Generalisations Obscure the Truth

Hmm ... that was a real tough weekend! So many challenges to rise to, so much energy expended keeping everything going and everything together ... I'm now ready for a rest at work!

But lying there reflecting on the weekend last night, it really struck me how easy it is to miss what actually is, and buy into what we think is. The pervasive impression of the weekend was its toughness and difficulty. Difficult people, difficult situations, difficult decisions. So how easy it is to buy into an idea of the weekend ... an idea which is a generalised ... wow it was tough. But in and amongst all that difficulty were a host of lighter moments, delightful episodes, and periods of relaxation and peace.

If I just hang on to the generalised idea, then my weekend was *difficult*. And it's as if those other things never happened, buried as they are under the shadow of the generalised idea. Only through refusing to listen to the idea or view which tries to monopolise the attention, and seeks to effectively rewrite history, and allowing myself to bring to attention the myriad little moments which were exceptions to that generalisation .... only them am I able to clearly see the variety of experience at that time, and therefore see the impermanence of things, and see how these generalised thought falsify what is.

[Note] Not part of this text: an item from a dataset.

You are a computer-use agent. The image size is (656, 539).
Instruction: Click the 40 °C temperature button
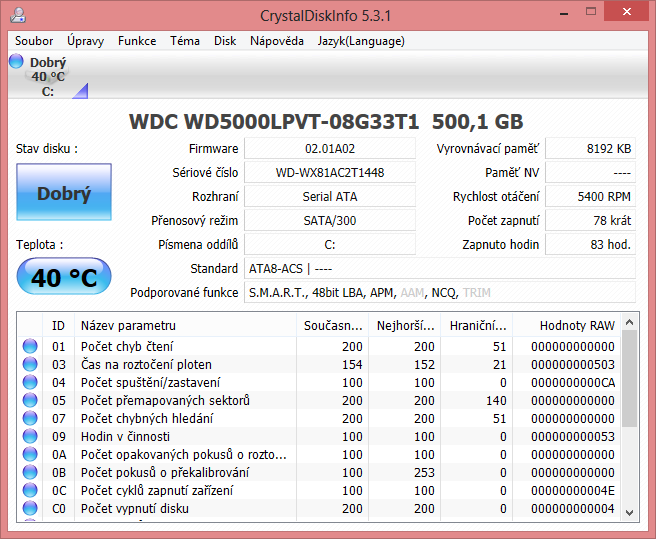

Generalising from this! .... it's easy to see how one can take a view of a particular government, for example, and allow that particular view or thought to obscure the myriad aspects which contradict that particular view. So Bush is bad/evil, to use a common current example ... which replaces the complexibility of what is, which a simple generalised idea which isn't really what is at all, in all its complexity, variability and subtlety.

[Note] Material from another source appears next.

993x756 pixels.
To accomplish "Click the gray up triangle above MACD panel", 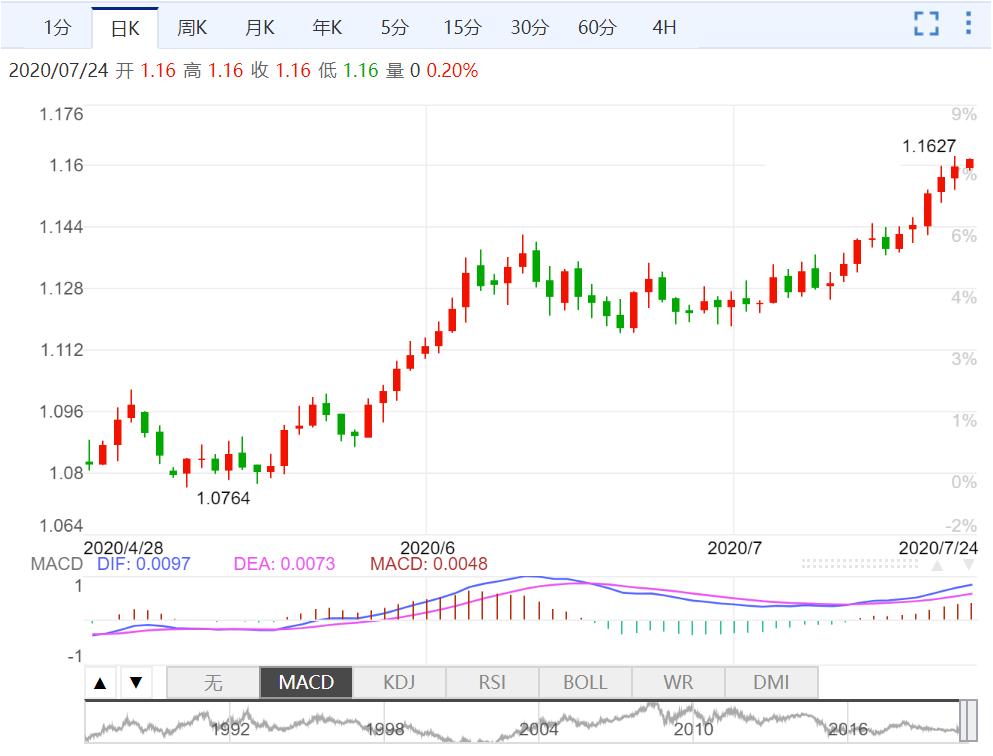I will pos(937,565).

Not buying in the big generalisation .. the big thought ... the big lie, and allowing the variety of things to surface .... then I can stay in touch which those things which affirm, and those things which are conducive to realisation ... even when their relatively quiet voices are easily shouted down by the demands of the big thought.

2 comments:

Al said...

Right - It's that the culture supports this kind of "news bite" type of response.

"How was the weekend?"
"We drank a case of Corona's - Great!"

Sometimes I think it should be more like:

"How was the weekend?"
"Pardon, which moment might you be referring to?"

Chodpa said...

that made me laugh out loud!

I know it's a little bit of a cliche .. at least it is amongst some of my old Buddhist friends, but it seems to me that the hardest question I ever get asked is "how are you" .... sometimes I am entirely stumped as to what to say! There is so much, so many angles, so much variety in experience, and levels of looking at it ... how on earth do you sum up a week of experience, and what you are working with and on with a few words? I know the other person is not necessarily looking for a life story ... and may sometimes just be polite in asking .... bit its often led me to pause and wonder .... how do you sum up a life .... at this moment in time?????